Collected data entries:
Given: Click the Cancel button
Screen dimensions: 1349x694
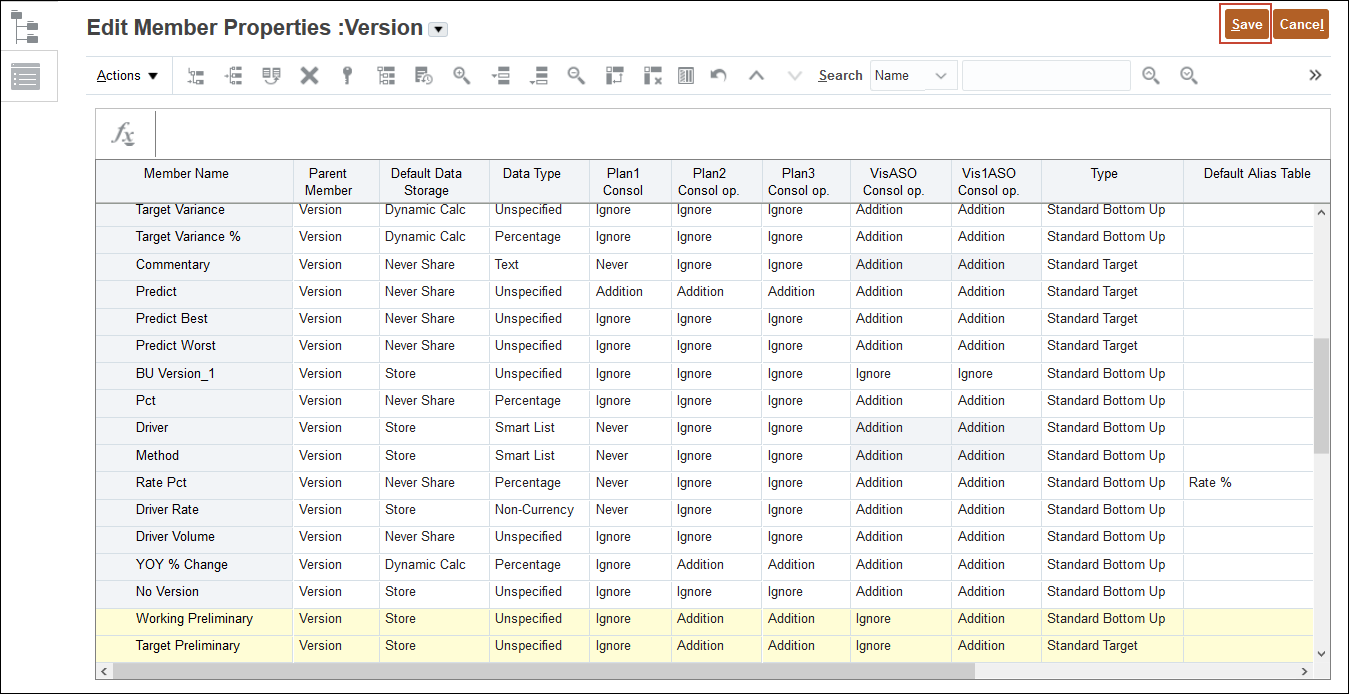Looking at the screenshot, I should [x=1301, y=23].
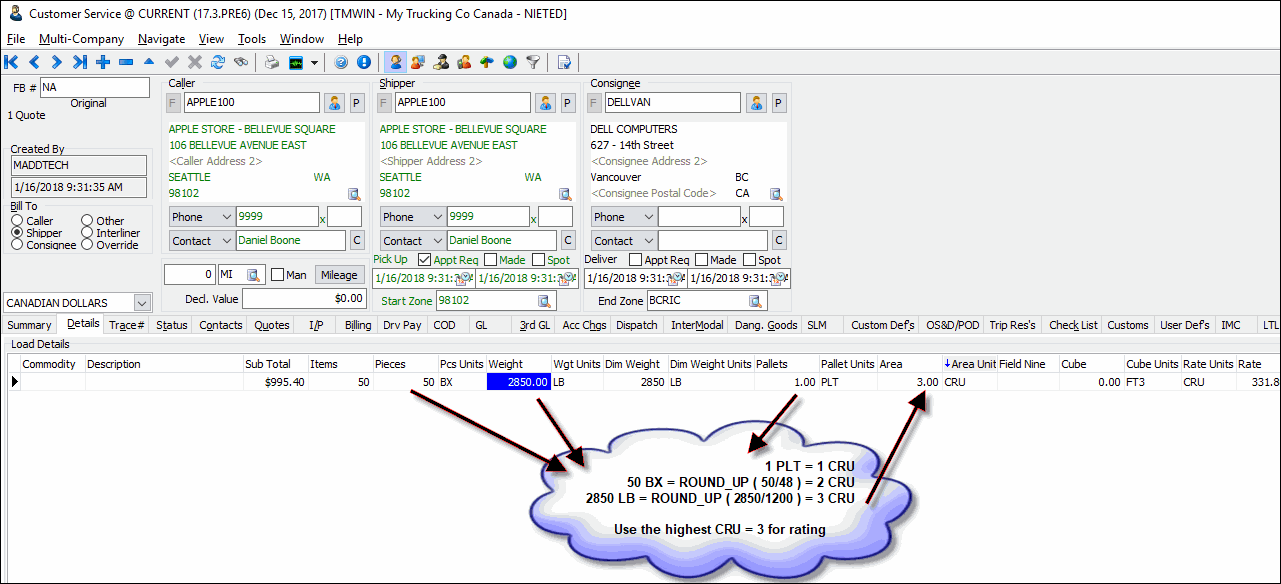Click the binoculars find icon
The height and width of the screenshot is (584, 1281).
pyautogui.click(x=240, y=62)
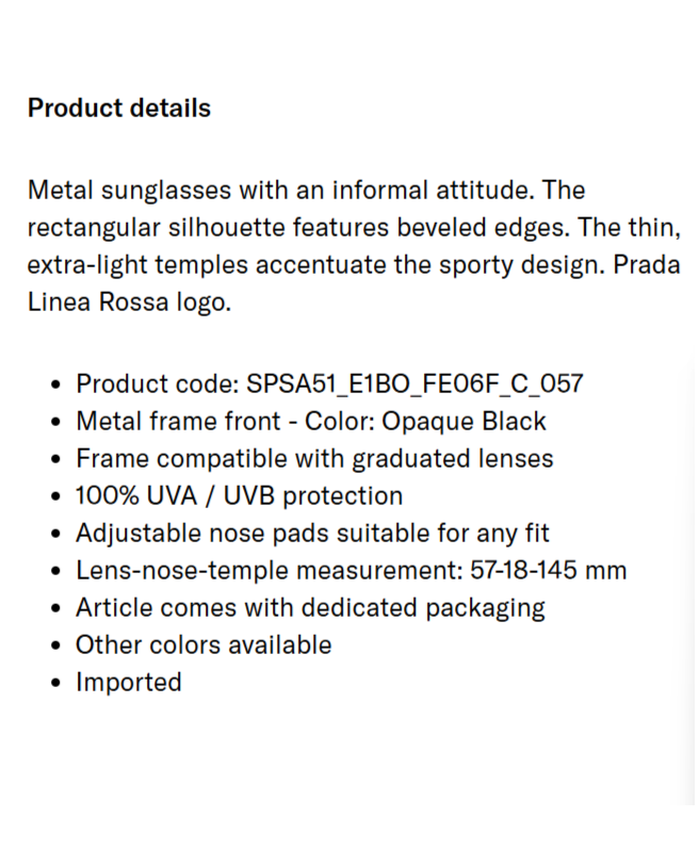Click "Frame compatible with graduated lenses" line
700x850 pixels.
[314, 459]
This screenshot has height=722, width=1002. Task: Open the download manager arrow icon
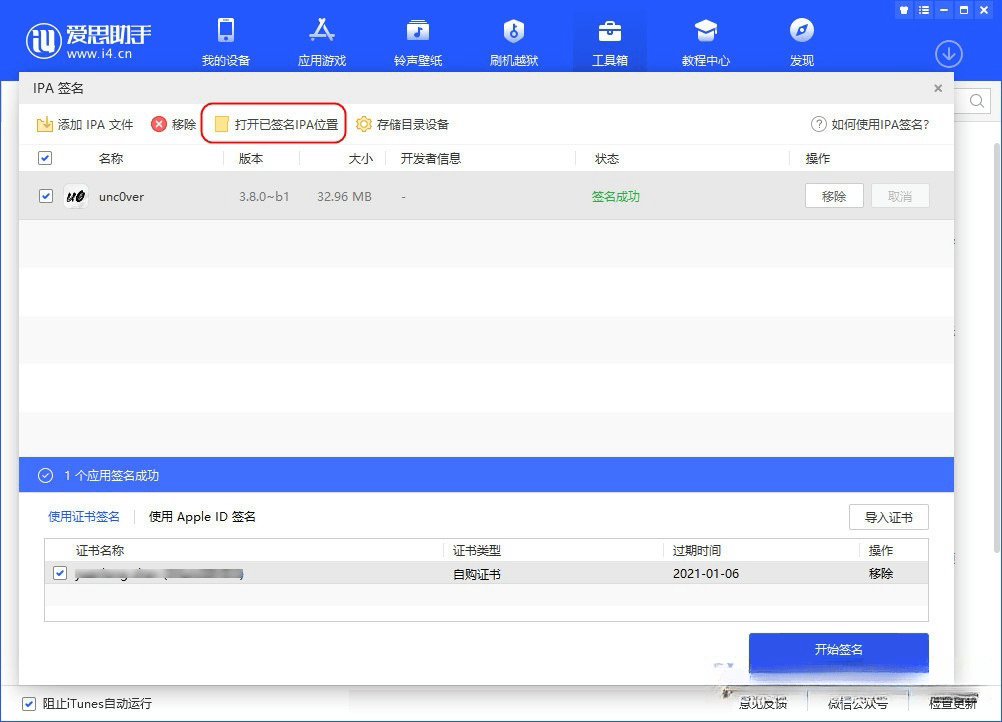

(YOUR OBJECTIVE):
Give the entries above again word for word, without any pictures.

(ANSWER FOR THIS EXERCISE):
Given: Click the Cancel button
Screen dimensions: 1349x694
Looking at the screenshot, I should [x=1301, y=23].
Click the binoculars find icon
The height and width of the screenshot is (584, 1281).
pyautogui.click(x=240, y=62)
Click "Frame compatible with graduated lenses" line
700x850 pixels.
[314, 459]
This screenshot has height=722, width=1002. Task: Open the download manager arrow icon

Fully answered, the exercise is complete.